PROVIDED ENTRIES Block Start

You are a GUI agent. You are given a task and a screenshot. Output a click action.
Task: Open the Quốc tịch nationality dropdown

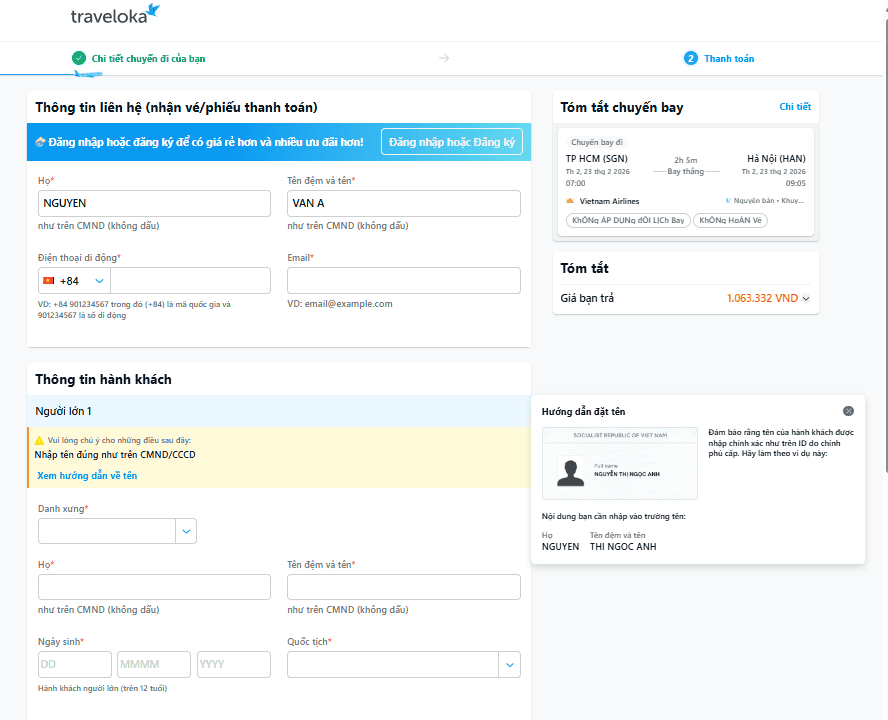[509, 665]
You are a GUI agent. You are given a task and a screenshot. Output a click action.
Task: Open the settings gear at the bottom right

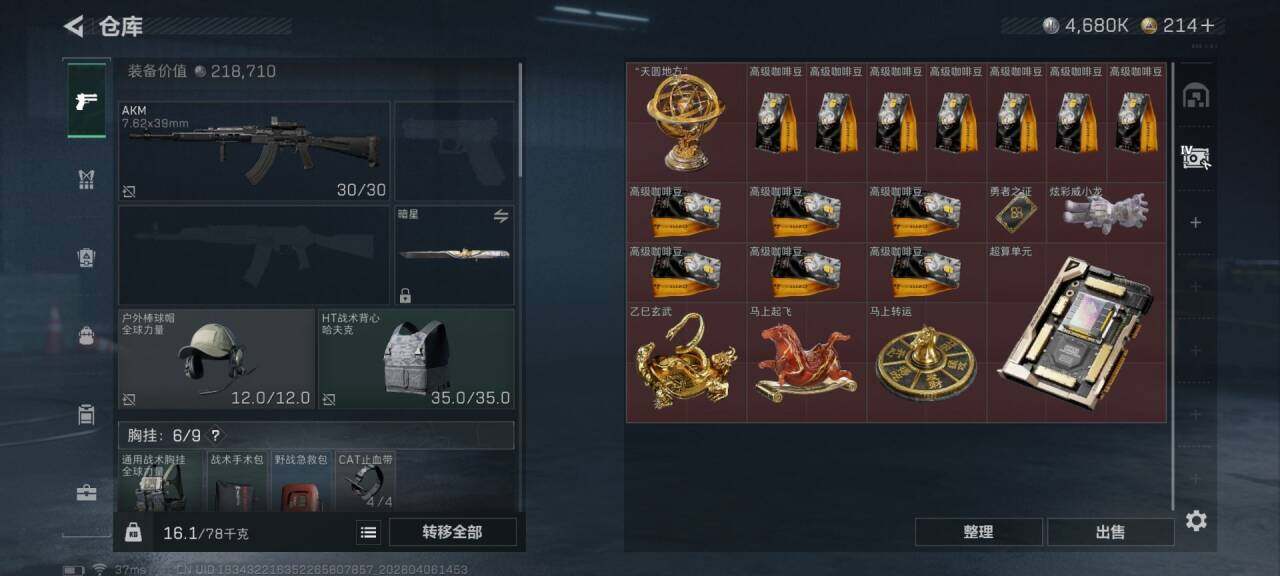1196,520
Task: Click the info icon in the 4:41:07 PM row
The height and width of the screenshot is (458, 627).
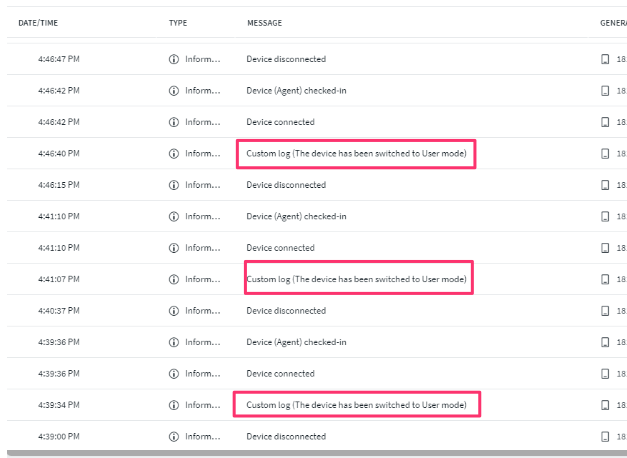Action: click(174, 279)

PROVIDED ENTRIES Block End

▶ [TASK BRIEF]: Nothing but the lines from the one with "The height and" through the last line of the records should appear in your answer, each exactly as written and without pictures.

▶ [YOUR RESPONSE]:
The height and width of the screenshot is (458, 627).
Action: click(174, 279)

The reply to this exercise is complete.